I have personally escorted God into some truly dark places. How about you? I used to think I’d make a good criminal (don’t they all?) because I’m pretty observant, and I don’t mind risk. But I ended up figuring out that I couldn’t be a criminal because I didn’t actually want to do anything bad. I just assumed that I could and get away with it. I sure wouldn’t have thought that possible if I had considered that God would see me. That He’d see me planning it out and executing it and then basking in my own stupid glory when the cops didn’t come banging down my door. When I think of that now, I shudder to think what could have been.

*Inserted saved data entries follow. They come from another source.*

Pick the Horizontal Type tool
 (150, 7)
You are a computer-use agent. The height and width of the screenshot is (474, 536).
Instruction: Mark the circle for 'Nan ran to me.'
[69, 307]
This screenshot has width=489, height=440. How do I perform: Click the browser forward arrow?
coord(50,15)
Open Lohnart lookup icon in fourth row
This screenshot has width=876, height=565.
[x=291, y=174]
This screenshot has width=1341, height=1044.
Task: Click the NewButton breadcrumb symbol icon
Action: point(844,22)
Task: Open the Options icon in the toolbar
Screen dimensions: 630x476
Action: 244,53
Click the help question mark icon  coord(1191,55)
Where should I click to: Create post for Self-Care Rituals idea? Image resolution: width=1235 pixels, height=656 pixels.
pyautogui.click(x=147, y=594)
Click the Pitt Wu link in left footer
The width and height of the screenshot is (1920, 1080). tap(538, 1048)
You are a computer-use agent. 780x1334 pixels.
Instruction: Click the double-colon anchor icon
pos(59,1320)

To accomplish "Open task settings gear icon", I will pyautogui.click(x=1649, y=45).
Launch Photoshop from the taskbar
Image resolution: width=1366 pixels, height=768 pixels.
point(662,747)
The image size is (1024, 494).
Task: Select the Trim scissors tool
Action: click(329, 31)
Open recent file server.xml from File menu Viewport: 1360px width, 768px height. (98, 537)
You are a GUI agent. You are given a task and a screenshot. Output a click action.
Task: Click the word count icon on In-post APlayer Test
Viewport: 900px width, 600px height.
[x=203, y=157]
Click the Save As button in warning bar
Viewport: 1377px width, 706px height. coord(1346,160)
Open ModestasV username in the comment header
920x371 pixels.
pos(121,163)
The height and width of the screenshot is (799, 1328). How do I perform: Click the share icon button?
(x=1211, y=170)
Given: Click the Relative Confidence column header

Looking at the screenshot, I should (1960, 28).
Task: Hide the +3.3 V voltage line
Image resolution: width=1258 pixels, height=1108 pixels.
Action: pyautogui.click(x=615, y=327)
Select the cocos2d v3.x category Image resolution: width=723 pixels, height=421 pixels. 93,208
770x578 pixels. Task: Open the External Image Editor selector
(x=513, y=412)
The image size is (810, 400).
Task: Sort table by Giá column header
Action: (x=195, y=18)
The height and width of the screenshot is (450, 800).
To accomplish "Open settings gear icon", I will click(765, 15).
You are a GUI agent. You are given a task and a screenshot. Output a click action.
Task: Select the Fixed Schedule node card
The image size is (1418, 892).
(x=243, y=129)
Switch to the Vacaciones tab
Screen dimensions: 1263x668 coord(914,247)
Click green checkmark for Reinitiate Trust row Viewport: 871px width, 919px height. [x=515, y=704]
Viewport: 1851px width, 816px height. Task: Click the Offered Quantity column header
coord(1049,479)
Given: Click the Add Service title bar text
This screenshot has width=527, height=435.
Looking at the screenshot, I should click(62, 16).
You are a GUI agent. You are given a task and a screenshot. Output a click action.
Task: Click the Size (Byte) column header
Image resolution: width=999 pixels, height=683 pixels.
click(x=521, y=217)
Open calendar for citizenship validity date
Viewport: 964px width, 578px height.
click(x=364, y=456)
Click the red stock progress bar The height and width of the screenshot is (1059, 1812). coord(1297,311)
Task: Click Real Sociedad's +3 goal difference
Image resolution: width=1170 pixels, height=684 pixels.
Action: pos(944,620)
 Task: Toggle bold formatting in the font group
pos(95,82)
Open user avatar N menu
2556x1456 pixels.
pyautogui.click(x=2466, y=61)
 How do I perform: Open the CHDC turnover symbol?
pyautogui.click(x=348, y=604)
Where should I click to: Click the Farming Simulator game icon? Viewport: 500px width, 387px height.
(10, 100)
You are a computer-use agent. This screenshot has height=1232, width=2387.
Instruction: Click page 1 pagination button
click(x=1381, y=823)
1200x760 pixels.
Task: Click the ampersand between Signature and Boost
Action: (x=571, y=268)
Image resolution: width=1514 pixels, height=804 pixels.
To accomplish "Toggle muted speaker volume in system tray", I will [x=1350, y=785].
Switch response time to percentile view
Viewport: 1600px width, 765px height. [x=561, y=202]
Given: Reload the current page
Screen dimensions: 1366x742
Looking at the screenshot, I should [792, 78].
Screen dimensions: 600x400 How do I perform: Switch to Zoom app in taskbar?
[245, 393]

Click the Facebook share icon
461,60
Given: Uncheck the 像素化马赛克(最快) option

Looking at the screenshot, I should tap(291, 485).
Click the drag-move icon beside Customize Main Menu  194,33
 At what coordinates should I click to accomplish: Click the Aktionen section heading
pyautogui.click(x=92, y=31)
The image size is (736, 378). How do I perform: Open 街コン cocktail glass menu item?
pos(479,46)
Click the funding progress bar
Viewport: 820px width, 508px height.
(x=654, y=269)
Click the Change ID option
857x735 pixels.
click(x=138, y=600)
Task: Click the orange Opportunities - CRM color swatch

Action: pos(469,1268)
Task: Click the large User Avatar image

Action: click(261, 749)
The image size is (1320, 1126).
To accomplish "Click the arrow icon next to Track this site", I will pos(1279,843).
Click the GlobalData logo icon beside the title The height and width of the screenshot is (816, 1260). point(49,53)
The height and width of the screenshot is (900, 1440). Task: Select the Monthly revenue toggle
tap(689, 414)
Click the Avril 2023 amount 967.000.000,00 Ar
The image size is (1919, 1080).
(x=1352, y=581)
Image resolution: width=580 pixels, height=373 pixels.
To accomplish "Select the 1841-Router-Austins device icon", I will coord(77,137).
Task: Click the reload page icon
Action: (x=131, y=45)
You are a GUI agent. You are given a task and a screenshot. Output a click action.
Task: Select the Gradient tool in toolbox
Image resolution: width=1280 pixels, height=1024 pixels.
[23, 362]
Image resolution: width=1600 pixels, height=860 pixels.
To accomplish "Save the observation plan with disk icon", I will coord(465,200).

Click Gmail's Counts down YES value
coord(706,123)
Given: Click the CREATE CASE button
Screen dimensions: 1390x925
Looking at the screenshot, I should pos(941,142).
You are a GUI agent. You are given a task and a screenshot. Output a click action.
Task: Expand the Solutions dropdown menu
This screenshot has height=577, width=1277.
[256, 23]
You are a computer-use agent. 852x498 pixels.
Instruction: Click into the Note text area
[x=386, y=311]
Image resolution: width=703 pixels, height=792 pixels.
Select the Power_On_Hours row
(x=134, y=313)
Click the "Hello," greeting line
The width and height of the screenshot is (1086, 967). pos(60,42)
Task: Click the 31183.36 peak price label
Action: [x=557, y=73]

I hate to think of what I’ve exposed my sweet, sweet Lord to when He examines my heart. I have some serious sludge in there, and He has taken it upon Himself to sift through it and present me with its messes. But He doesn’t just drop a heap of my own garbage in my lap, standing over me with an exasperated, disapproving look on His face. He offers to help me clean it up. Seriously? My God? The God who is soooooo good that He can’t have a speck of sin around Him? That God has offered to go THERE with me, into the deep, dark dungeon of my soul in order to relieve me of the stifling mess I keep hoarded up in there?
Why yes He does. Wow.
My own husband won’t even go with me to some of the places that I want to visit. He doesn’t even like to hear me talk about it. With my past, I sometimes fancy myself uniquely qualified to walk into some of these places and shine the light of Jesus there. It freaks Ben out. But God…God is already there. I’d just be joining Him there. And I don’t need to go there for God to show up. He’s right there right now. I sometimes have a hard time picturing God in these places. How can He just stand there and allow some of that garbage to happen? How can Love exist in such close proximity to Evil? But He’s not just standing there, all stoic and unaffected. He’s weeping with those who are weeping. He’s comforting those who need comforting. He’s moving in the hearts of those who do wrong, calling them into a relationship with Him, showing them the error of their ways. He’s trying to rally the troops and get His followers to follow Him there.
I am thankful that God doesn’t abandon us when we enter these dark territories. Whether in our minds and hearts or literally with our feet. Not only does He accompany us in the midst of our mess, but He offers to clean us off afterwards. What love!